Her tongue, so long hard and twisted, was warming and softening, and the disgusting taste of the drone waste was fading. Strength was coursing through her body, and her antennae throbbed as their inner channels opened up, restoring her vision and hearing. Most amazing of all was her sense of smell. She could discern all the different waxes used to make the floor tiles on which she lay, and the propolis inlay of the drone cells; she could smell the warm dirty odour of the sanitation workers’ bodies toiling around her—

‘Enough!’ Too angry to use her propolis rod, Sister Bindweed grabbed Flora by the edge of a wing and started pulling her towards the doors. To resist was to tear the membrane, and Flora was forced to hurry with her.

‘If you cannot perform the simplest task’ – Sister Bindweed pushed Flora out into the busy corridor – ‘then good for nothing is what you are, and no more use to this hive!’ Sister Bindweed shouted so vehemently that Flora smelled the half-digested pollen bread on her breath, and the slow taint of old age moving in her belly.

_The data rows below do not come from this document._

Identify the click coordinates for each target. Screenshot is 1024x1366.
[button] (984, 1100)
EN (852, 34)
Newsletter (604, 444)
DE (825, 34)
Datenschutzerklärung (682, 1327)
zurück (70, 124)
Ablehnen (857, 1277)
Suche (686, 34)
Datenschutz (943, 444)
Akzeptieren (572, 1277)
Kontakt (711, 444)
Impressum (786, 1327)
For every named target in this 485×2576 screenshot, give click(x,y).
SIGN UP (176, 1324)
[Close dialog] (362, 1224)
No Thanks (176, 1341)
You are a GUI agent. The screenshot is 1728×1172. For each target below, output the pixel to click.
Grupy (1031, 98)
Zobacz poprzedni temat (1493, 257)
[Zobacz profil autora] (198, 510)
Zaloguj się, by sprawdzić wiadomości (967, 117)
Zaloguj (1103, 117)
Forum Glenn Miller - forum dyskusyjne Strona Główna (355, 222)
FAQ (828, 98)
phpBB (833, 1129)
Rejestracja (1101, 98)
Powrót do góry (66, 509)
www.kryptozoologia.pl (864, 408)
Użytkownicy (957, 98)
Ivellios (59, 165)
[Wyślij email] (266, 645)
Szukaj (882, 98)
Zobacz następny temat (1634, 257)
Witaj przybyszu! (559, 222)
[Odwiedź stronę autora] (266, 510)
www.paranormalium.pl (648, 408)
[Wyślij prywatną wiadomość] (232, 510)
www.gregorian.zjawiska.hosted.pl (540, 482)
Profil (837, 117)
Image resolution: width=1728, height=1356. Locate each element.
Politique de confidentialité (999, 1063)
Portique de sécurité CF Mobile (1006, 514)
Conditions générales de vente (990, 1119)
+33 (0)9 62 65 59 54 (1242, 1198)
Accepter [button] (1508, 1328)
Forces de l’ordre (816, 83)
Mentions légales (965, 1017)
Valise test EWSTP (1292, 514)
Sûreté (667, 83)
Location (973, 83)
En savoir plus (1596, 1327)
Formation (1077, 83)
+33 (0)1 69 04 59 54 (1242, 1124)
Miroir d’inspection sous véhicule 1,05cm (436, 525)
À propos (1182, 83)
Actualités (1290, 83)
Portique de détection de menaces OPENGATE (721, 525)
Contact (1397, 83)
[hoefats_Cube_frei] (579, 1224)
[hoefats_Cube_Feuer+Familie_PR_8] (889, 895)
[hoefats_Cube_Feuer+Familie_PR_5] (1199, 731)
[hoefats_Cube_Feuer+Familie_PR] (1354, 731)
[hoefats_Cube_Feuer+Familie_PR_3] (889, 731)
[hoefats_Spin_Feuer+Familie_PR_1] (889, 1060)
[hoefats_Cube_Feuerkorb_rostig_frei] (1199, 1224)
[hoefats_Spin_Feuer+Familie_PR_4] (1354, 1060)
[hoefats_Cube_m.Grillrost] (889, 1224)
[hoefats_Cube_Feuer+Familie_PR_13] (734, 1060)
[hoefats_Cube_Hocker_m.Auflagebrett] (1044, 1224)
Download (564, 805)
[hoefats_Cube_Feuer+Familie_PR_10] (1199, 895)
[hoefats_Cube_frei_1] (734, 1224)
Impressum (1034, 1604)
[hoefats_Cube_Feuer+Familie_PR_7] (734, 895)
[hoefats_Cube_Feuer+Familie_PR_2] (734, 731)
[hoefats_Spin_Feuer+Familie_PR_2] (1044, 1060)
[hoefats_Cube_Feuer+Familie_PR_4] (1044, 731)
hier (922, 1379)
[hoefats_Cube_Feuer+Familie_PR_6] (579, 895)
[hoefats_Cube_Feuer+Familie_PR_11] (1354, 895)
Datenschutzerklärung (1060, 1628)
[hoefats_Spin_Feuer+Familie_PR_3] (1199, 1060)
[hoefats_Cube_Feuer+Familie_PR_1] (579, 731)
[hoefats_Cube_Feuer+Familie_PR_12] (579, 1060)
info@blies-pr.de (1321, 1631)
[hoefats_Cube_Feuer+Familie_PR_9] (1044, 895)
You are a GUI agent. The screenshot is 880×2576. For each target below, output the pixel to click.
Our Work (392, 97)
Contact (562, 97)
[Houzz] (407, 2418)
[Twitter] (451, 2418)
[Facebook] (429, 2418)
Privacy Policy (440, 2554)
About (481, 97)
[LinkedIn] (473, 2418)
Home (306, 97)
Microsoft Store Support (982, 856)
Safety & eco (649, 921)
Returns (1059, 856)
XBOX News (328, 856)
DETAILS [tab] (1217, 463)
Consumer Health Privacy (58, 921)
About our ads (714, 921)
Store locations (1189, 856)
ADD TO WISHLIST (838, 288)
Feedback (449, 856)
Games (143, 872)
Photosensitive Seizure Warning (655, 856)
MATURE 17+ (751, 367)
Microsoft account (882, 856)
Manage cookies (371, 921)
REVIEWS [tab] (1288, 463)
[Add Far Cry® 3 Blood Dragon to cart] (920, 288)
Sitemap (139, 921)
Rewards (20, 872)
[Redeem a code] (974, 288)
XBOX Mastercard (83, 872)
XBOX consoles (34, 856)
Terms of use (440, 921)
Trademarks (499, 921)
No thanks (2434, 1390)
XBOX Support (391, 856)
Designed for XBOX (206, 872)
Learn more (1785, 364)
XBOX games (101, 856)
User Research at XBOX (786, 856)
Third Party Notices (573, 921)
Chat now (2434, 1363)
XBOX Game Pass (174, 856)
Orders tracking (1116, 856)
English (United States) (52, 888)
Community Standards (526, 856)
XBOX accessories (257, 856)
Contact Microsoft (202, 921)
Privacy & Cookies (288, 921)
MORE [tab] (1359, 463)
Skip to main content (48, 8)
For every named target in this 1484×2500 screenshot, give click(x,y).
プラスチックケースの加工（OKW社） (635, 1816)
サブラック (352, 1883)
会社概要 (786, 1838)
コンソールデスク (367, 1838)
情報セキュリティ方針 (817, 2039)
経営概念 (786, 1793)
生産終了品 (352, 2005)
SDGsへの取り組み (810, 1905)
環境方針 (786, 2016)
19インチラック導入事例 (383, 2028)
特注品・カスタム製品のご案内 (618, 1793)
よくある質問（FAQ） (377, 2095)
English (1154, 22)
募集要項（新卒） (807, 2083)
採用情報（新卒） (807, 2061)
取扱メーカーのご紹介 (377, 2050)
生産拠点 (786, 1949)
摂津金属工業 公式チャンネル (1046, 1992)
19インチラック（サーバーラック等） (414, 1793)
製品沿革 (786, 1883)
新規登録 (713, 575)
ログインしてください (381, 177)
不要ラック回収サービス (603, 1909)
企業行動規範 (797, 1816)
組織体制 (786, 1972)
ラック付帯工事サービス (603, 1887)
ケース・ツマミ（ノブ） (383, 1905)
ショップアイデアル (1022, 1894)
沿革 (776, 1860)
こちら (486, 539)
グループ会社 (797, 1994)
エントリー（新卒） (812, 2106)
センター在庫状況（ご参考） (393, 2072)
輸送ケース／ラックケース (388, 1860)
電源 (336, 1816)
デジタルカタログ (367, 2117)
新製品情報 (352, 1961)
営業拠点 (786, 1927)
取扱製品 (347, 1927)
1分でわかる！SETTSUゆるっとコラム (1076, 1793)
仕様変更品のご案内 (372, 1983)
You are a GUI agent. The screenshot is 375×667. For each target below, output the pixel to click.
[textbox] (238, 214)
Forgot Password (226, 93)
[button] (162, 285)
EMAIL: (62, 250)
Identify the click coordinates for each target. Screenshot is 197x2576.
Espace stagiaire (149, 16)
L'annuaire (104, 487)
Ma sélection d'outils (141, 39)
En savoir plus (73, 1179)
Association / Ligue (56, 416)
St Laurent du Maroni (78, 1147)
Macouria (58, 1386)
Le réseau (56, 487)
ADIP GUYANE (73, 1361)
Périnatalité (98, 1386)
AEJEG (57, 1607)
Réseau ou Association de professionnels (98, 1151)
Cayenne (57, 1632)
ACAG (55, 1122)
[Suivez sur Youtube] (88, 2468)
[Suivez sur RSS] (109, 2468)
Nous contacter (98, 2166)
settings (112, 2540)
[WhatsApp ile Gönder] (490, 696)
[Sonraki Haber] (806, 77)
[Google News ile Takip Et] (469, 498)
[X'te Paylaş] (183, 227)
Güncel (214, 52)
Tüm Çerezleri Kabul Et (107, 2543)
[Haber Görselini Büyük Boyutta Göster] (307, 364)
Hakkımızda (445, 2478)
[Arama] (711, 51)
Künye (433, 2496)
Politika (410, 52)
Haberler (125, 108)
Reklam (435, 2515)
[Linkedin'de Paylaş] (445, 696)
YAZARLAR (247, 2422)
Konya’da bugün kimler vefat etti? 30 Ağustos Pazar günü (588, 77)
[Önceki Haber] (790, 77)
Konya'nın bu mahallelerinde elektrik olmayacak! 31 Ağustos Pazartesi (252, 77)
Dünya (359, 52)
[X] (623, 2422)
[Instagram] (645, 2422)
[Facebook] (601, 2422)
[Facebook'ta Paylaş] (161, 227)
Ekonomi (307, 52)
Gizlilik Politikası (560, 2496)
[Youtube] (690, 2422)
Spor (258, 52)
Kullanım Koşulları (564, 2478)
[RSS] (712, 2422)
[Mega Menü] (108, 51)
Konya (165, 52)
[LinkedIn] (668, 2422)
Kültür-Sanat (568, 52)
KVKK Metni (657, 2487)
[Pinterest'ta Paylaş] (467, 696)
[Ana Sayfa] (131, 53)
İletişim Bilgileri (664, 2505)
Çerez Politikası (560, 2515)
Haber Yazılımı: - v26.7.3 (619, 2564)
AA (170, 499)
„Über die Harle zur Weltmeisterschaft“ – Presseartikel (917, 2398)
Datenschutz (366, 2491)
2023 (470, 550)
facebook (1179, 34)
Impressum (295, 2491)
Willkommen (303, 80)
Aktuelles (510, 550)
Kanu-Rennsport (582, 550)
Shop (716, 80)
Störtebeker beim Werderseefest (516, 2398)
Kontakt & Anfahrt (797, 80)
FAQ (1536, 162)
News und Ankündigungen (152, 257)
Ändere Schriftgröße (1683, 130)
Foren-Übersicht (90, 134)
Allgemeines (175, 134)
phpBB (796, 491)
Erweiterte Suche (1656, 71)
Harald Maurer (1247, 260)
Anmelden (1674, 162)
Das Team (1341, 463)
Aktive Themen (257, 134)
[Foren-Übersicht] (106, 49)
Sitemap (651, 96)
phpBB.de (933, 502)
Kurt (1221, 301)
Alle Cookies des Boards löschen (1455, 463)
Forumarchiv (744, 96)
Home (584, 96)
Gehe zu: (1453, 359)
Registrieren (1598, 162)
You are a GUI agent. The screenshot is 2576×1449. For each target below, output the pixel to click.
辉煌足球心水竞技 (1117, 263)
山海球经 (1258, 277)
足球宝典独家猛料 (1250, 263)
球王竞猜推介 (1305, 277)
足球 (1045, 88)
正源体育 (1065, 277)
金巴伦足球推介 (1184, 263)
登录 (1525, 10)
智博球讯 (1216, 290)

‘You stand there until the police patrol comes by – they’ll know what to do with you, make no mistake.’ Sister Bindweed shuddered at the smell of her own hands where she had grabbed Flora, and went back inside.

* * *

The Drones’ Arrivals Hall opened onto a main lobby filled with thousands of bees moving in all directions, never colliding. For a few moments Flora stood motionless, absorbing the tides of scent information that surged through the air and the vibrations in the coded tiles.

Rose Teasel Malus Clover came the rapid knowledge as different sisters passed her by, Clover Plantain Burdock SAGE—

At that last and fast-approaching kin-scent, a jolt of fear propelled Flora into the great moving mass of bees in the lobby. Instinctively she wanted to hide, and though a thousand floor codes pulsed their messages at her, one overrode them all, and it came from her heart: Beware the Sage.